I will teach you a finding spell, and you can use pyrotechnics to cast it.”
A finding spell? That was a very good idea. I didn’t know any finding spells; I wondered if Nevery did.
“We will find your locus stone. Wouldn’t that be nice? And then you can join us.”
I shook my head. Finding my locus stone would be more than nice. But I wasn’t going to join Jaggus and his dread magic.
Jaggus frowned. “Well, then.” On his shoulder, the white cat yawned, showing off long, sharp teeth. “I will give you a night to think about it. Arhionvar will persuade you.” He got to his feet. “Have a pleasant night, my little shadow.”
Taking the bright locus light with him, Jaggus and the guard captain left the room. The door swung closed and locked.

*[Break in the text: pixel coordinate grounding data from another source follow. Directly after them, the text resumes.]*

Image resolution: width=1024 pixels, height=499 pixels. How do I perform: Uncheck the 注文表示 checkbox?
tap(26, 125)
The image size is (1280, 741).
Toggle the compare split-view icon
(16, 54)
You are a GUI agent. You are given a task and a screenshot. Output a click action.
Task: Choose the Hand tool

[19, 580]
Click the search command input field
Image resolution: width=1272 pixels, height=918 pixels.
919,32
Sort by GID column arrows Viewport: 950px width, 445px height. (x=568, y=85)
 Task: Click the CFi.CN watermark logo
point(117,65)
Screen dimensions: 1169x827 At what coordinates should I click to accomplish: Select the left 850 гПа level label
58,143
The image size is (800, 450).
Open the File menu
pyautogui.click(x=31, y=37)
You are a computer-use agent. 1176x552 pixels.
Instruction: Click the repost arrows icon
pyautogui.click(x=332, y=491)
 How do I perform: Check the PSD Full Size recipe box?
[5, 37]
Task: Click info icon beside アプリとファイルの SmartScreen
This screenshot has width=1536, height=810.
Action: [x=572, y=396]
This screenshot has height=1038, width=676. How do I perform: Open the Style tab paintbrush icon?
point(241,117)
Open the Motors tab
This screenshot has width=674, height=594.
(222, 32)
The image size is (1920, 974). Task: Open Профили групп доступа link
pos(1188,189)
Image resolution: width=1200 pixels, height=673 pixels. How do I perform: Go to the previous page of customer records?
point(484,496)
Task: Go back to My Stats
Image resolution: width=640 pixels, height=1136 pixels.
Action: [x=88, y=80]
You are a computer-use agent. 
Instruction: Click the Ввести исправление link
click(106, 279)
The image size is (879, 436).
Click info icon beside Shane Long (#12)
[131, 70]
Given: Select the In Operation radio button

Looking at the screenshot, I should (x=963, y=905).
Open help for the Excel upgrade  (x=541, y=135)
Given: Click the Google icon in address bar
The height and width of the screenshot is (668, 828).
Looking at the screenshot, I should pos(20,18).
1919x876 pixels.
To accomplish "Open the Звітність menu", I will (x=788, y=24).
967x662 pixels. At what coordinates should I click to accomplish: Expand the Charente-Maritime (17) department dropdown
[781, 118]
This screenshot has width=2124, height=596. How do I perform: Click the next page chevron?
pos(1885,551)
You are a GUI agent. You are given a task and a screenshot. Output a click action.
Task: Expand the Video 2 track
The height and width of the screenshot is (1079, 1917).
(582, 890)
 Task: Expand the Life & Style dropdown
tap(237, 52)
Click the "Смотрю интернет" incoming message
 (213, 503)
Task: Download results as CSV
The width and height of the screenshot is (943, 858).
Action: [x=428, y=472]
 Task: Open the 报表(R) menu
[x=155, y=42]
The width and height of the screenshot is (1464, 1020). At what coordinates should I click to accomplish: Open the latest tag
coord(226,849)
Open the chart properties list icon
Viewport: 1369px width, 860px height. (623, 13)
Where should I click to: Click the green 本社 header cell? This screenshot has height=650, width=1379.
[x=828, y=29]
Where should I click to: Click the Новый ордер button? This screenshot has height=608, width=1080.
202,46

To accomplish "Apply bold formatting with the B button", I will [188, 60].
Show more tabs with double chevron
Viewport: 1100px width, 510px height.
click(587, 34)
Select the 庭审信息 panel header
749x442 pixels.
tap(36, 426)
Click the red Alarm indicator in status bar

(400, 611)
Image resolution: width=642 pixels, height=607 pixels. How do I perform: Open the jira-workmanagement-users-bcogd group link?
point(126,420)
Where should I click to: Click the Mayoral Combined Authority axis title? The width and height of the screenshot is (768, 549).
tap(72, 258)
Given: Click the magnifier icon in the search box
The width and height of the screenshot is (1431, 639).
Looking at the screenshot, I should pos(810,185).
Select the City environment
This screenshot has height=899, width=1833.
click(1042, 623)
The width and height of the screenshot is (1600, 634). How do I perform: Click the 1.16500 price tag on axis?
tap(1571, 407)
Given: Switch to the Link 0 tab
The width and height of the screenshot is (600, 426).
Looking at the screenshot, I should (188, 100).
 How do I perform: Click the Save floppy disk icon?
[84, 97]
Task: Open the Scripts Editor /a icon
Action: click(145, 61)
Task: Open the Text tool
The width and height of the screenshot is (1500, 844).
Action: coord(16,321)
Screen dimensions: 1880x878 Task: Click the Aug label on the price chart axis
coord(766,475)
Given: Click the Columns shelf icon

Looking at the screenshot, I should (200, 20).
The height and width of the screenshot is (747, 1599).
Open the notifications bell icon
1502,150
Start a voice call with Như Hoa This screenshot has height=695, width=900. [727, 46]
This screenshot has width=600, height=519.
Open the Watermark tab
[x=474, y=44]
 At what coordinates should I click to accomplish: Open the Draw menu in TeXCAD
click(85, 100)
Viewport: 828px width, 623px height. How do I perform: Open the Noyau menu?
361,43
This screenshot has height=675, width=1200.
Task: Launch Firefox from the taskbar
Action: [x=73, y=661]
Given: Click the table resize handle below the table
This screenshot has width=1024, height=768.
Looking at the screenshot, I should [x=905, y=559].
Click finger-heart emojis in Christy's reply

By the time they left, I was so tired my thoughts were whirling around inside my head.
So was the spellword the Wellmet magic had spoken to me.
Damrodellodesseldeshellarhionvarliardenliesh.
The dread magic’s name was Arhionvar.
Arhionvar.
Another part of the spellword. The magic of Wellmet had known about the dread magic all along.
This
was why it’d sent me to Desh. I was supposed to deal with Arhionvar.
I fell asleep thinking about magical beings without cities and finding spells and Jaggus’s strange cat.
I woke up in the blackest, darkest part of the night. The dark pushed up against my eyes.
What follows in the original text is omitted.